Data for review Start Marker
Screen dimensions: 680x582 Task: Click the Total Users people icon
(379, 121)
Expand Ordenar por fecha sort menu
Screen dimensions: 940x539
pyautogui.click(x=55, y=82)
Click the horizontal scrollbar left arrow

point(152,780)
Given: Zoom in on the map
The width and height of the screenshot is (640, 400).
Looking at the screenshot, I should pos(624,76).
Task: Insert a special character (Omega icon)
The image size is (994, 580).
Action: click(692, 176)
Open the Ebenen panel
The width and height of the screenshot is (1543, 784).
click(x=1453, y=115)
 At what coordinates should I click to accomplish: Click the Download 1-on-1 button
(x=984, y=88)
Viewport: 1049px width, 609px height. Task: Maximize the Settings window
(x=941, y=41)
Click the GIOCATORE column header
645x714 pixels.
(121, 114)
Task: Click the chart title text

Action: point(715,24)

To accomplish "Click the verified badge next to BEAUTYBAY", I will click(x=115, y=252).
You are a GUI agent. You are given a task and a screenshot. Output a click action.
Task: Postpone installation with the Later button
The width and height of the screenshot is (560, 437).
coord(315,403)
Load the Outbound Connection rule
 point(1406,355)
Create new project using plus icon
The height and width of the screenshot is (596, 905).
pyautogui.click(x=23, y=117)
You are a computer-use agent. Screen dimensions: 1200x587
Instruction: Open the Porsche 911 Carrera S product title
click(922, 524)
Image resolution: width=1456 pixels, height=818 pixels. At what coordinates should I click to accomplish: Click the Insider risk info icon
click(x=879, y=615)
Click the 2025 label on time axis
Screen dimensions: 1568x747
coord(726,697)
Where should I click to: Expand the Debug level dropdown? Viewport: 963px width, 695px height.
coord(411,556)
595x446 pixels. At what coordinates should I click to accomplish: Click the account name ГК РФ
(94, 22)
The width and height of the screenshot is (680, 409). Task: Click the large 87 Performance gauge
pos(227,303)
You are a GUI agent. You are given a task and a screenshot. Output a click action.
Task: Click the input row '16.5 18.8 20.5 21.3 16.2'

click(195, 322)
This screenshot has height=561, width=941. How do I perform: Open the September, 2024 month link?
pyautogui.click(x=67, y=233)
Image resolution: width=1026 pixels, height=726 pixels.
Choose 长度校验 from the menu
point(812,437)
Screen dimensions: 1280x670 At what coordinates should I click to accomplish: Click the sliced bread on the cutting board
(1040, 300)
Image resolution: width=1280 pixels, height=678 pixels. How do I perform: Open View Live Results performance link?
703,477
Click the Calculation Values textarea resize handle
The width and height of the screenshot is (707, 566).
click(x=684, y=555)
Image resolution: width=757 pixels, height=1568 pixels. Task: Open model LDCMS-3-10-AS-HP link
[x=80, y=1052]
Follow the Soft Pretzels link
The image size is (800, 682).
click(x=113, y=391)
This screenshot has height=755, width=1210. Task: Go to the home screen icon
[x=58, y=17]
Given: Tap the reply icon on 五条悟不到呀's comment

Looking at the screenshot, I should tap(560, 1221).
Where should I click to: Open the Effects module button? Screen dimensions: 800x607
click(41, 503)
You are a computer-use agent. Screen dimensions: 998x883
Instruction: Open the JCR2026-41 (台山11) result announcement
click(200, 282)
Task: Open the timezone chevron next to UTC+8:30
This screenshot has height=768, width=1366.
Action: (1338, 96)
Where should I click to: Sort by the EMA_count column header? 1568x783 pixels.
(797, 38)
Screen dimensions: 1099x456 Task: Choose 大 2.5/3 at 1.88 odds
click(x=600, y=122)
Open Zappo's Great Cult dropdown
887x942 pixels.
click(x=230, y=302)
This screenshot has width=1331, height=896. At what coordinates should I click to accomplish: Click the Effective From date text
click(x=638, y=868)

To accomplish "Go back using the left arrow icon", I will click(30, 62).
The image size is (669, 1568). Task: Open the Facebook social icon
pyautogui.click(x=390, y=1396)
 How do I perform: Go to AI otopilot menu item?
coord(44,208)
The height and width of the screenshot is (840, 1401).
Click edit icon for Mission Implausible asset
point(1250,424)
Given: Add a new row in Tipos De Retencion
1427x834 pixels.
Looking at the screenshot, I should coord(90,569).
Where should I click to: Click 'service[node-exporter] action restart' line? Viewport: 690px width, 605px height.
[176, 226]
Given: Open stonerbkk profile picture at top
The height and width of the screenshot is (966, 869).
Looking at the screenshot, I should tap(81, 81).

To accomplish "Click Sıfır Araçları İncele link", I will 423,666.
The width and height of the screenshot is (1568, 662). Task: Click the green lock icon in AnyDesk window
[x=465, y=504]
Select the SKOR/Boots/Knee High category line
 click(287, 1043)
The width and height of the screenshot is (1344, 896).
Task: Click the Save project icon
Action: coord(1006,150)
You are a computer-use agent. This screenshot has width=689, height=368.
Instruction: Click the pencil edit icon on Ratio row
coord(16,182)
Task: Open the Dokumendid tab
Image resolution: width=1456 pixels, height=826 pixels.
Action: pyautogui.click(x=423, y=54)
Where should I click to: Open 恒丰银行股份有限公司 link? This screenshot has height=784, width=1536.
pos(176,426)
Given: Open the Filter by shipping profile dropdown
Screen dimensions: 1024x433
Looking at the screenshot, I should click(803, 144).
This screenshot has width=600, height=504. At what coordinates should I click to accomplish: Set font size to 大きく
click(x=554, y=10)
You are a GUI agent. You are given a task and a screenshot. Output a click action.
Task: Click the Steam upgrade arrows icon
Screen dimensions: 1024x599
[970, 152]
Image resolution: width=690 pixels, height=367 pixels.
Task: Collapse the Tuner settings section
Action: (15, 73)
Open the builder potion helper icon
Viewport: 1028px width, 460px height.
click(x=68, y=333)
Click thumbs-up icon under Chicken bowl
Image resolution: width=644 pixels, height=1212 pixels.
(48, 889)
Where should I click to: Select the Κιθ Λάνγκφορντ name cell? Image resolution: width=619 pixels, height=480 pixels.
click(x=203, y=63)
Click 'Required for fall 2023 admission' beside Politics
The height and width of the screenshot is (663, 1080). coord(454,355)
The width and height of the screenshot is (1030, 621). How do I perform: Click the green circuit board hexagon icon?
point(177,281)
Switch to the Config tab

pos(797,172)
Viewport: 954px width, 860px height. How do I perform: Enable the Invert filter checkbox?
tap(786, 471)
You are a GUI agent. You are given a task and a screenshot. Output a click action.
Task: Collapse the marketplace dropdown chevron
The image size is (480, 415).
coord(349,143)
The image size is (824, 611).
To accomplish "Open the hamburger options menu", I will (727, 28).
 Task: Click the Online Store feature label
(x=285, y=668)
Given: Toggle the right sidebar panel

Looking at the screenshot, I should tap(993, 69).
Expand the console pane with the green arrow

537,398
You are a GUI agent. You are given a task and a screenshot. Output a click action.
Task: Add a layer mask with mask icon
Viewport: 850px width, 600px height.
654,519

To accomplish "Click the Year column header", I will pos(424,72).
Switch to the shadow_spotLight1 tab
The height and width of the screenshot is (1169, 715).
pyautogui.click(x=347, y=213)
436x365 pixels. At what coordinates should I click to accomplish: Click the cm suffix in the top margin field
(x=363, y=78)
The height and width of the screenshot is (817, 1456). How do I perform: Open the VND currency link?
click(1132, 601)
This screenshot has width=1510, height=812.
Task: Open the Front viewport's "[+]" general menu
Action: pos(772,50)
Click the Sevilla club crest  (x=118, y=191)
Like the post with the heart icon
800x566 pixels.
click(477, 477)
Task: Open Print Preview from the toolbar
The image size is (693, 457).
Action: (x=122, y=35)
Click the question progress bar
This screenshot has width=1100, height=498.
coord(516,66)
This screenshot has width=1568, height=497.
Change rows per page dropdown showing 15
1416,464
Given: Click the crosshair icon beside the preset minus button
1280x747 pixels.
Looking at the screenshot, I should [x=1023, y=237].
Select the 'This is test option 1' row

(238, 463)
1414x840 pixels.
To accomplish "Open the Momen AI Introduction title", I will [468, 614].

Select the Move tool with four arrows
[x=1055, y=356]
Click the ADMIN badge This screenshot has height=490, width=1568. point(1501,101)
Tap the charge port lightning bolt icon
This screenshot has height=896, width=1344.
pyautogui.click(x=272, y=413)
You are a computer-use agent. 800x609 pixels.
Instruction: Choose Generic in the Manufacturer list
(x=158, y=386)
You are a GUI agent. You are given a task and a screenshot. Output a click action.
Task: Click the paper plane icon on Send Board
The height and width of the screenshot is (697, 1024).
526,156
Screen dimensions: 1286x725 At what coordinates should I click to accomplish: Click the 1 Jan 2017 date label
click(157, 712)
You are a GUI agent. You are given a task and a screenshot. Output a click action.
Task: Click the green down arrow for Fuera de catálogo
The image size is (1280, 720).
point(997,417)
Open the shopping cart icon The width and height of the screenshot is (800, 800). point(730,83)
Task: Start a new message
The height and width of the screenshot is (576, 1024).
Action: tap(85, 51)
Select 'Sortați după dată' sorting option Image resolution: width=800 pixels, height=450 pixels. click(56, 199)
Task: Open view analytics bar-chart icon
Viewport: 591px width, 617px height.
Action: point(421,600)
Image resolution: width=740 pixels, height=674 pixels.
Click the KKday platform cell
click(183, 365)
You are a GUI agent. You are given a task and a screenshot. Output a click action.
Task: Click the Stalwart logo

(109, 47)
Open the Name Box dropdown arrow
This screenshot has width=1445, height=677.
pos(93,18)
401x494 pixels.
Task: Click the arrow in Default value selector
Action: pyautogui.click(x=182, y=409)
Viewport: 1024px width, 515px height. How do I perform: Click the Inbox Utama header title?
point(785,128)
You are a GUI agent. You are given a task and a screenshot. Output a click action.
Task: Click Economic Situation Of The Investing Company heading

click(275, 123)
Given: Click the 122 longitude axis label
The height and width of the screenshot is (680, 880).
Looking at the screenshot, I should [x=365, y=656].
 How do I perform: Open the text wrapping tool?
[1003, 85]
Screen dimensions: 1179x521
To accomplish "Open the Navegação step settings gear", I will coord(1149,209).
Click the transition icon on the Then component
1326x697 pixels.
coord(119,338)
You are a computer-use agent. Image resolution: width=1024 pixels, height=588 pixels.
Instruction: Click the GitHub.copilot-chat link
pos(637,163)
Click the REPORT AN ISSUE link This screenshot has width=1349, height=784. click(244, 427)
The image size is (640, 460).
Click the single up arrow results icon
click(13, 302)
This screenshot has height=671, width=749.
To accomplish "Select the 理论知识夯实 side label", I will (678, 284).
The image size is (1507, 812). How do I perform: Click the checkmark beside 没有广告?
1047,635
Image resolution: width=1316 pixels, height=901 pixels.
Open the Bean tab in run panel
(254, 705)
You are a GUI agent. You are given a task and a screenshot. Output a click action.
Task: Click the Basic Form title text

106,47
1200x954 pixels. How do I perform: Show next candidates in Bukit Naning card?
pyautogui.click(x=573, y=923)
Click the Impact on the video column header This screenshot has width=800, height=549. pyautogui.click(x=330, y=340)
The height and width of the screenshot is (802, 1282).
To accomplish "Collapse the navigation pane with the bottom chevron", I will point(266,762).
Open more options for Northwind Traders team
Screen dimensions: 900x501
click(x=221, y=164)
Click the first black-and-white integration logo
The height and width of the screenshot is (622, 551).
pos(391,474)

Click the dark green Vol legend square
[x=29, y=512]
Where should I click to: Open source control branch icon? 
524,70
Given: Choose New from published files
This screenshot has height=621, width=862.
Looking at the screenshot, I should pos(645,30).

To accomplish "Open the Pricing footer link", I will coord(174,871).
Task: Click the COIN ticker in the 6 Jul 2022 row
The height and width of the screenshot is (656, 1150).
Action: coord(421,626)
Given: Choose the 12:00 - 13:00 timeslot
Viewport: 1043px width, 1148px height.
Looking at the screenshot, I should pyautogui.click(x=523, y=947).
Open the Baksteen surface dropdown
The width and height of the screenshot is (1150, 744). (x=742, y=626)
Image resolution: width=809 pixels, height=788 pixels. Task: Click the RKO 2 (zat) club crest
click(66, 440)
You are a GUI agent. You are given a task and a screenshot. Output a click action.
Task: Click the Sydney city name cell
Data for review End Marker
# Exercise
Pick every line containing the word "axis" out of the material, and copy those lines.

# Response
Click the 2025 label on time axis
Given: Click the 122 longitude axis label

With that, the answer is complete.